EATON, N.H. - Here's the latest news from Eaton. Taxes are up a bit. Greg and Christine Columbie are building a new house over on Benlor Drive, and Laurence Smith is replacing his foundation. Joyce Blue has been organizing the cemetery plots. The town has a new dump truck (it's a Ford) and a new snowplow, but no need to worry about the prudence of buying that snowplow. The deal is that if there isn't any snow, the plow can be returned and the taxpayers will get their money back.
There's one thing more, besides, of course, the fact that timber cuts on town lands have been decreasing and the news that Heather McKendry filed the lowest bid for the bush- whacking on Foss Mountain. The store is coming back.
That's very big news indeed. Every town needs a store, or at least every town like this one, for without a store where would you pop in for a cup of New England Coffee or for a slice of lemon soda bread or see a poster for Friday's contra dance or find out how much it costs to mail an oversized post card to Canada? Eaton's a quiet place, perched on the shore of a perfect New Hampshire lake. There are 316 registered voters here, and the only thing that passes for traffic congestion is when a few cars nose up to the little store by the side of the road, which for a while hasn't been much of a store at all.

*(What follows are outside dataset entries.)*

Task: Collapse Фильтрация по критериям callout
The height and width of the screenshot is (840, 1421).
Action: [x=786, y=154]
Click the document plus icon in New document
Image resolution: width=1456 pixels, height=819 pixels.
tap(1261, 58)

"People didn't like that," says Judy Fowler. She works in the post office with her sister, the post-mistress (and the town's columnist in the local paper). Her daughter-in-law is the president of the Eaton Village Preservation Society. Lots of interlocking directorates around here, as you can see.
Last August the Eaton Village Preservation Society decided that an empty store left an empty place in the heart of Eaton, and so the group went ahead and bought the place, enlisted nearly four dozen volunteers to replace the windows, repair the cooler, install insulation, refinish the cabinets, and get the old lunch counter back where it belonged, right there in the center of the store. They also raised money (the count is up to about $280,000) for a new dishwasher, a new stove, and other improvements.
"We did not want to lose this store," says Nancy Williams, the postmistress. "This is a little town. We have 360 people here. The community part of a store is very important here. People like to come in and visit with their friends. It couldn't happen if the store closed. Because if the store closed, the post office would close, too."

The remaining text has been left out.